> [What you are asked to do]
Nothing but the pictures should be left out when you copy the records exactly.

> [Material provided]
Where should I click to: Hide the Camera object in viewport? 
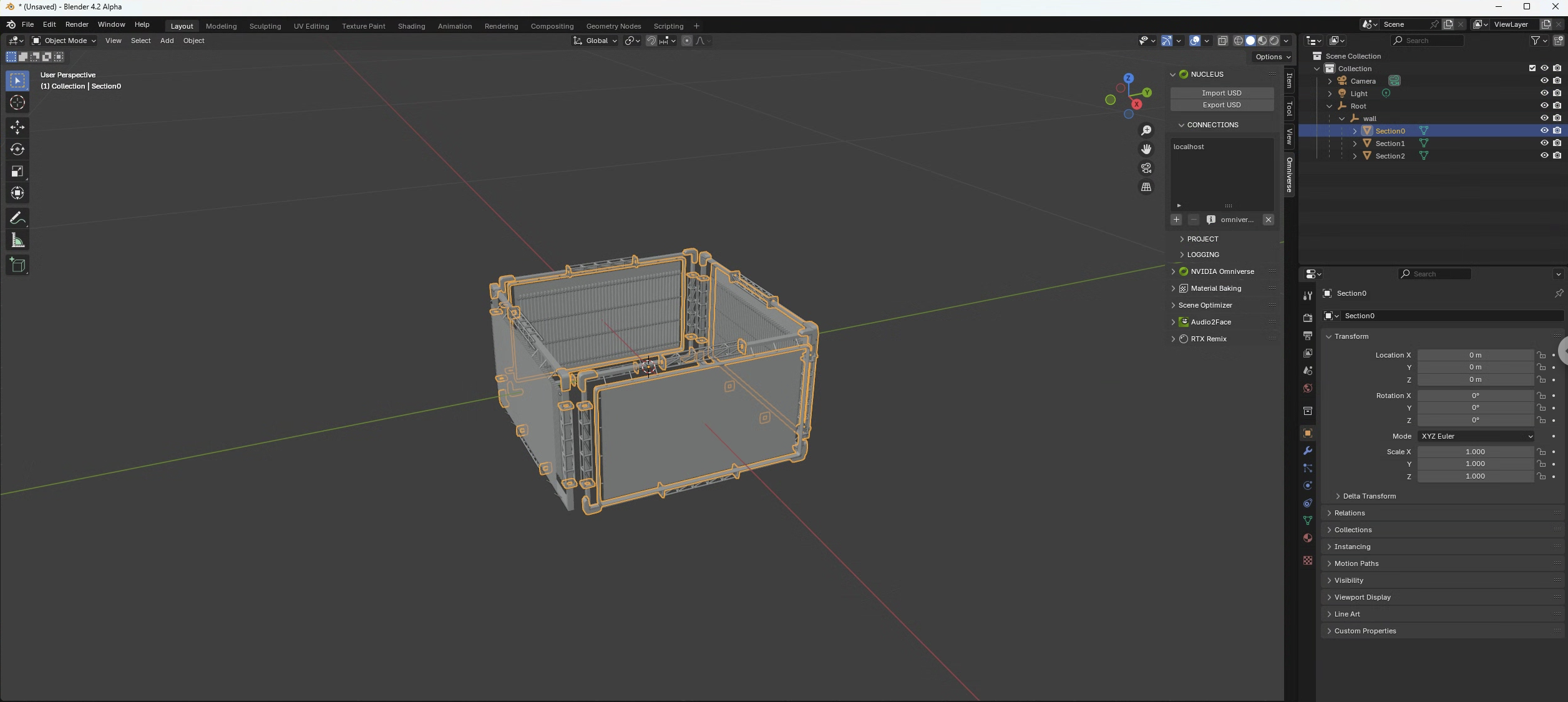click(x=1544, y=81)
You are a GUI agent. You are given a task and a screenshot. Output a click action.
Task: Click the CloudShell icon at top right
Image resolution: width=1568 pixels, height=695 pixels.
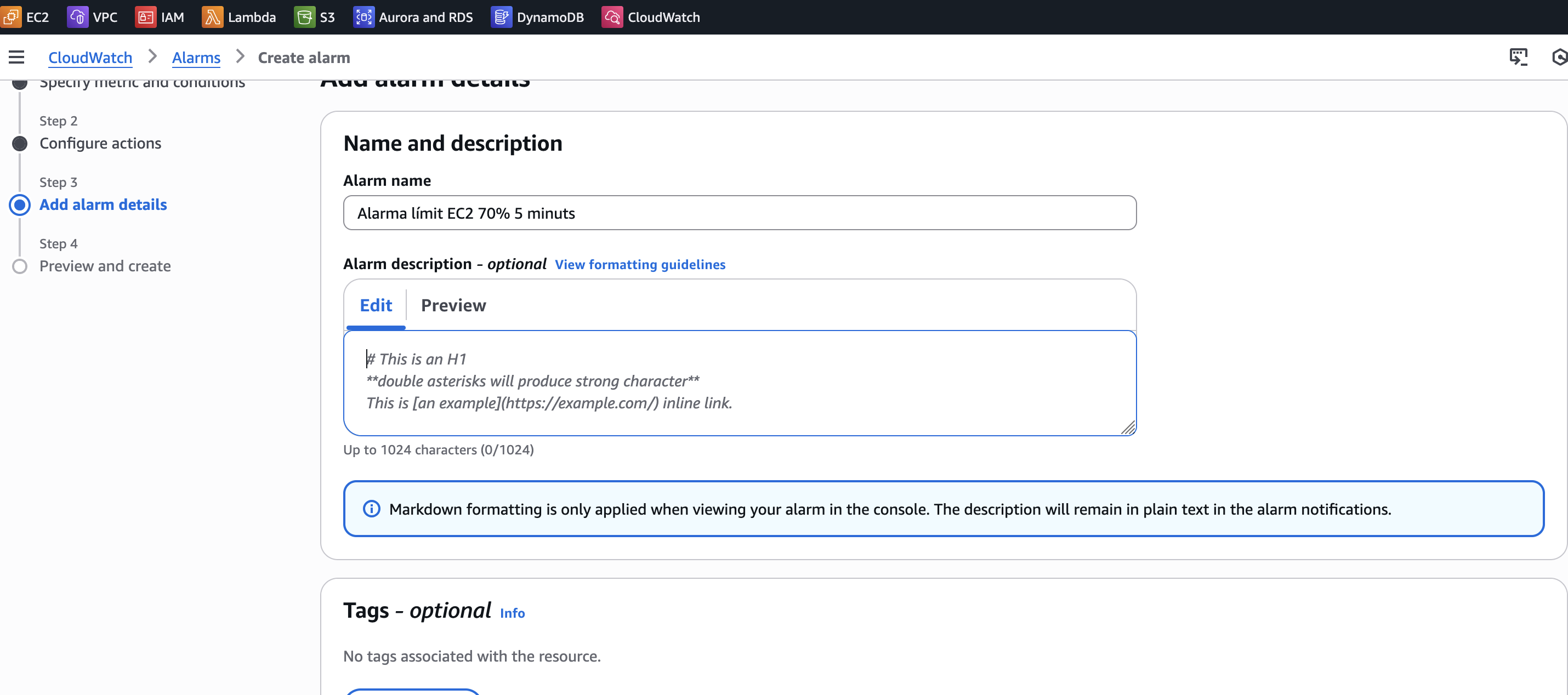click(x=1518, y=57)

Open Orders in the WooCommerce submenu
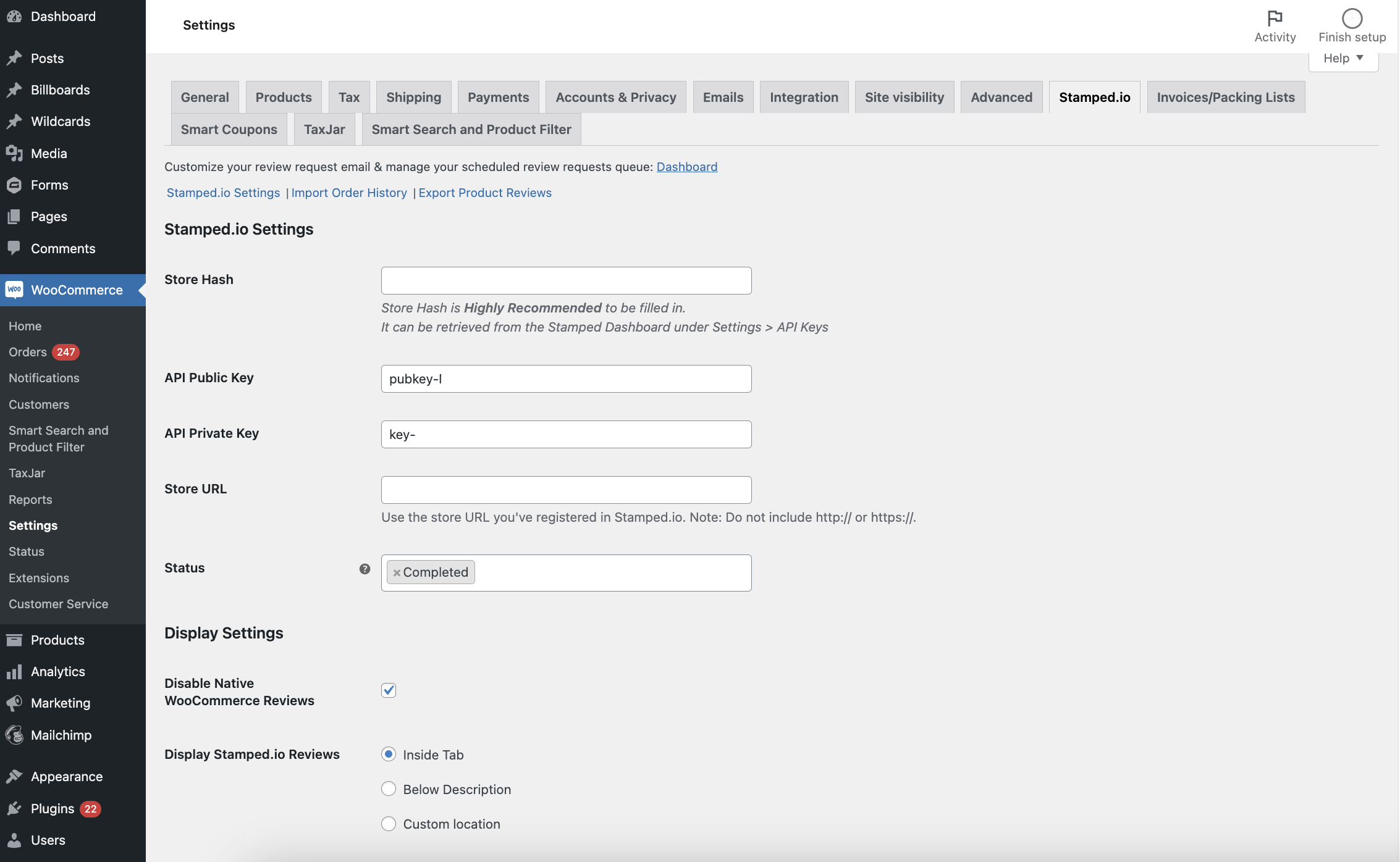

> [Response area]
Where should I click to: Hide the Camera object in viewport? 
click(x=1544, y=81)
You are a GUI agent. You are given a task and a screenshot. Output a click action.
Task: Click the CloudShell icon at top right
Image resolution: width=1568 pixels, height=695 pixels.
click(x=1518, y=57)

Open Orders in the WooCommerce submenu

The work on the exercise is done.